DATA PROVIDED:
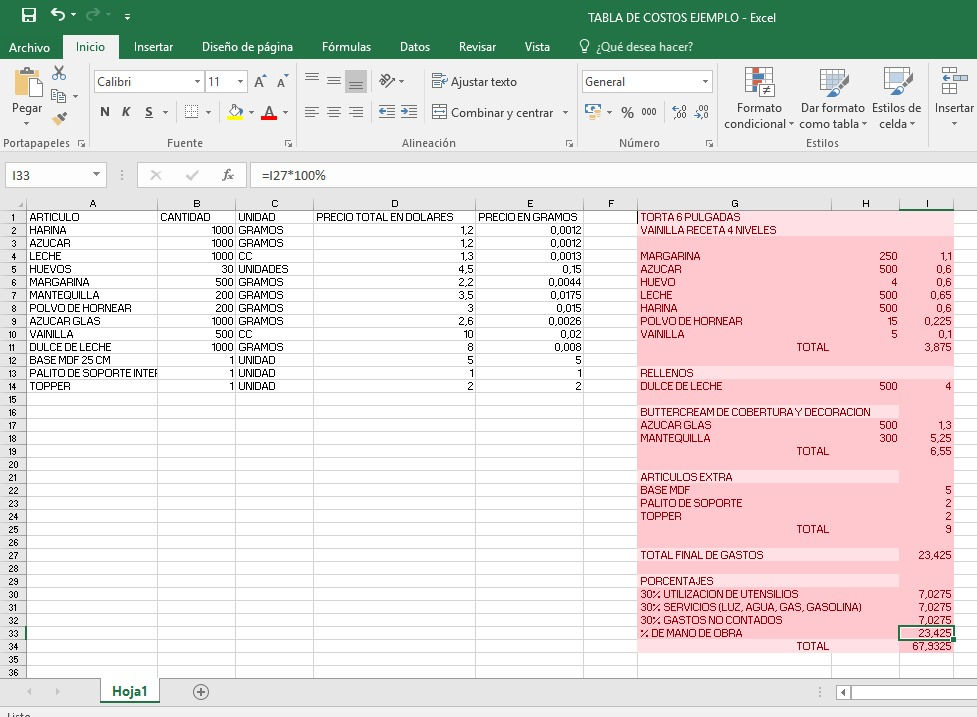The height and width of the screenshot is (717, 977).
Task: Click the Save icon in quick access toolbar
Action: click(x=28, y=16)
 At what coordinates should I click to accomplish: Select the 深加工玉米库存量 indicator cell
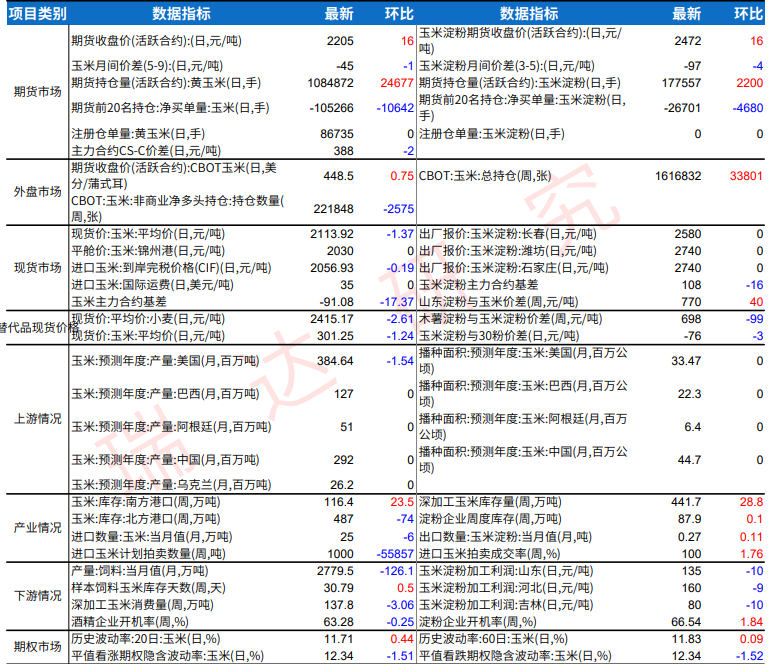click(x=487, y=501)
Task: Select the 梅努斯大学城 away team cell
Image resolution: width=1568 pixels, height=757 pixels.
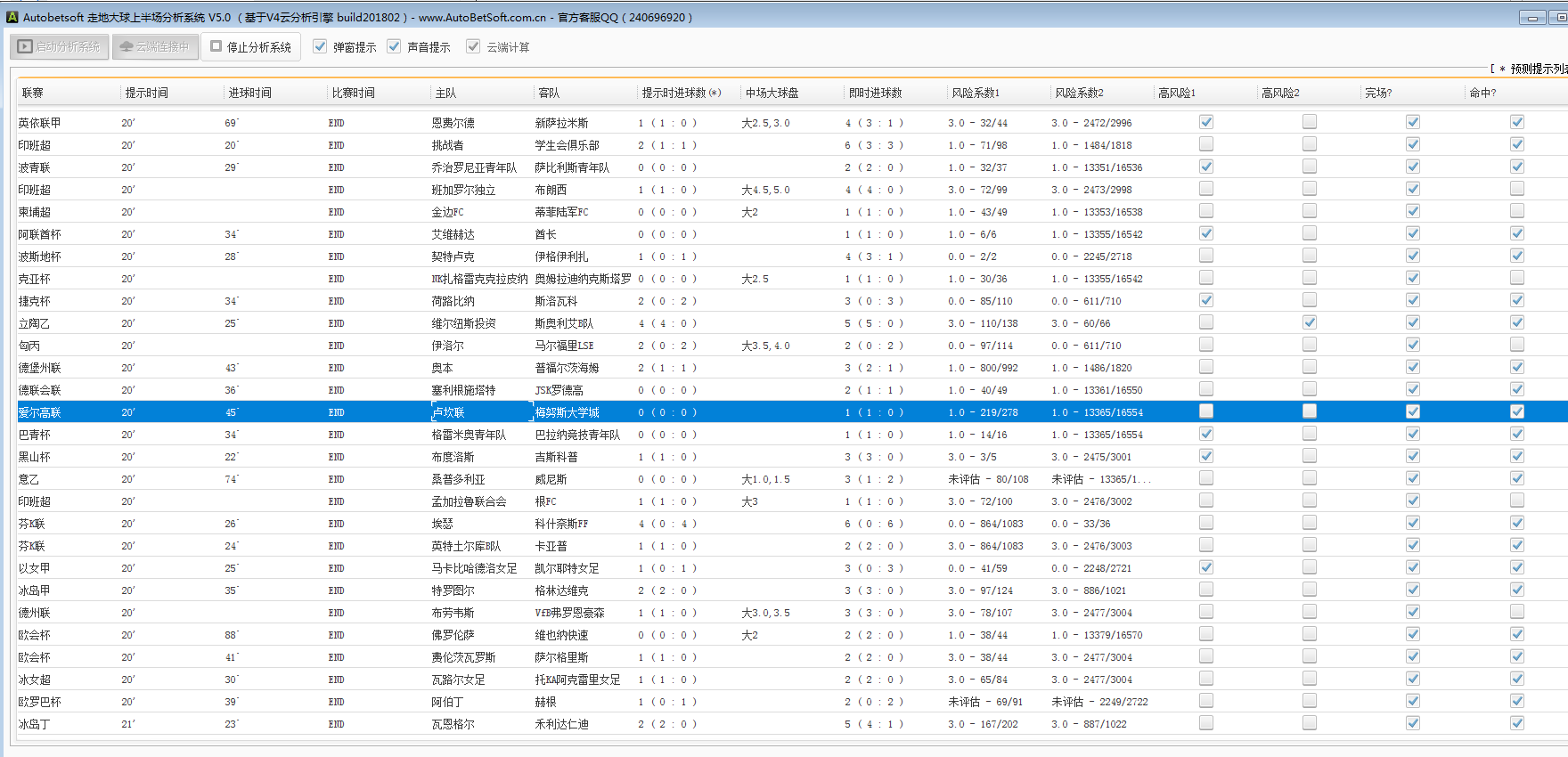Action: coord(567,412)
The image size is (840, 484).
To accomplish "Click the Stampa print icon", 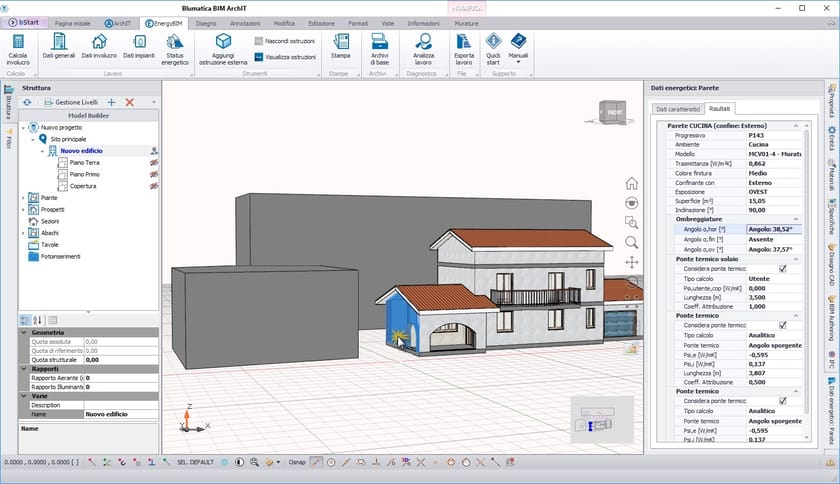I will (341, 42).
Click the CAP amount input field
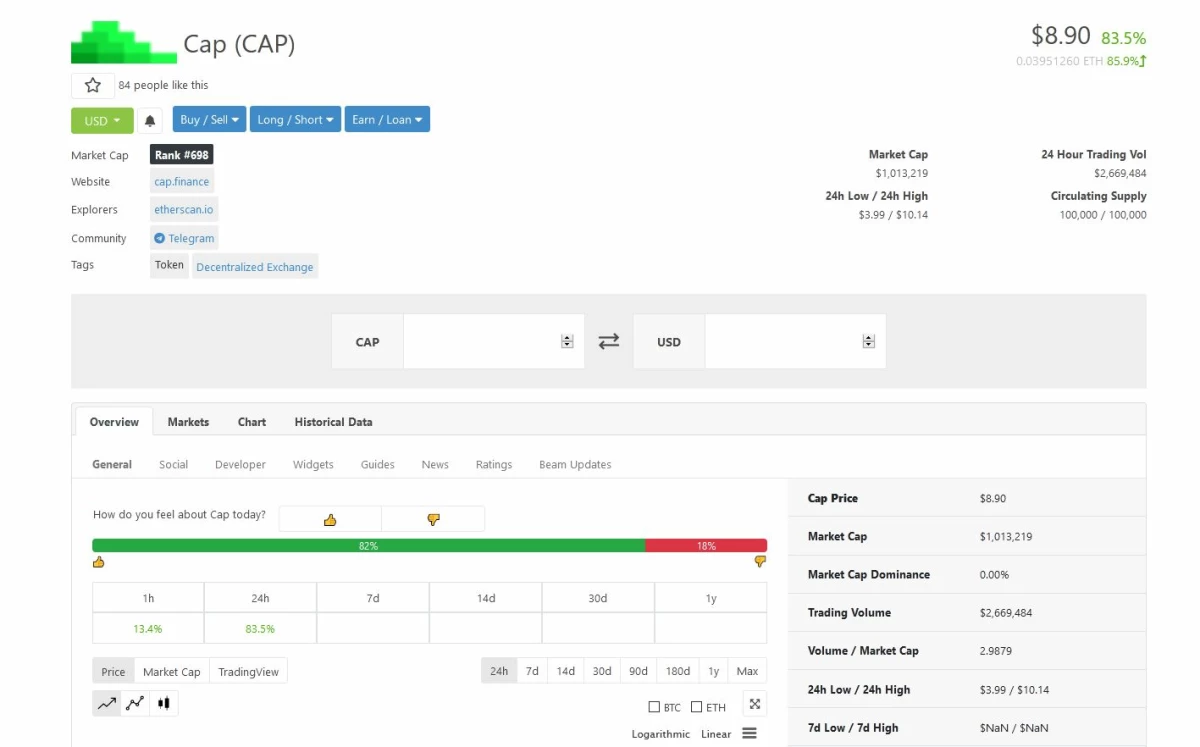 (x=482, y=342)
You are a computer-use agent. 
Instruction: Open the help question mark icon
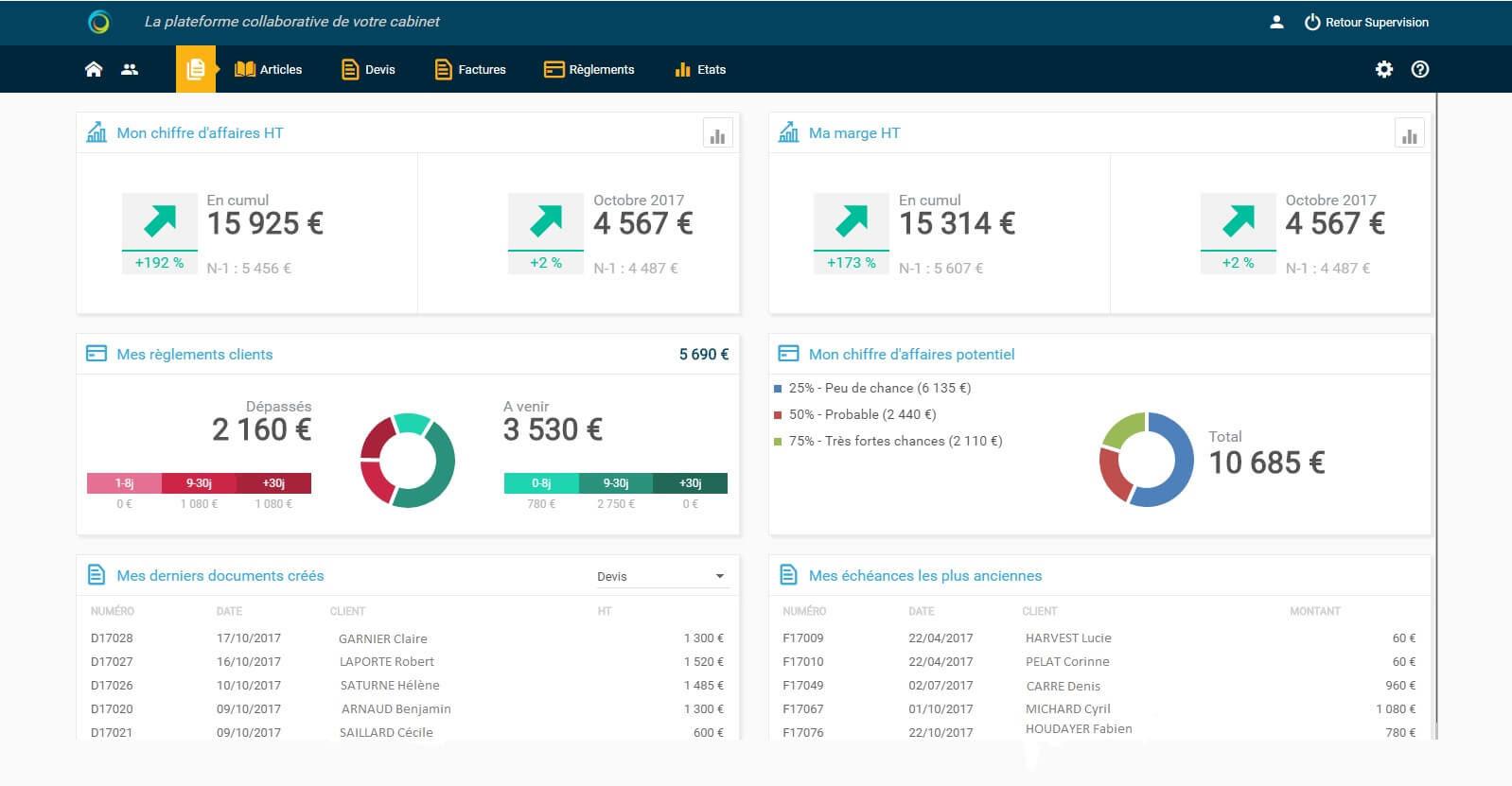1420,69
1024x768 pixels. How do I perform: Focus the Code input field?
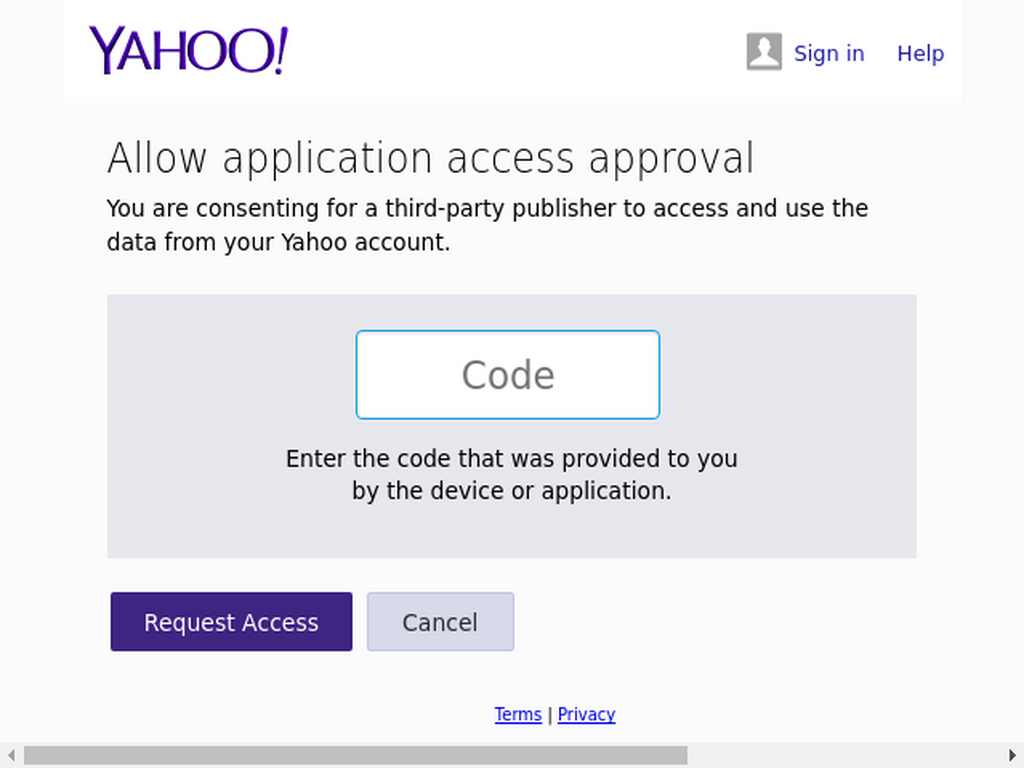click(x=508, y=375)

DIRECTIONS FOR THIS TASK:
The expected answer consists solely of the lines from the one with "1024x768 pixels. How" through the last line of the listing above, restated exactly, minus any pictures.

ANSWER BOX:
1024x768 pixels. How do I perform: Focus the Code input field?
click(x=508, y=375)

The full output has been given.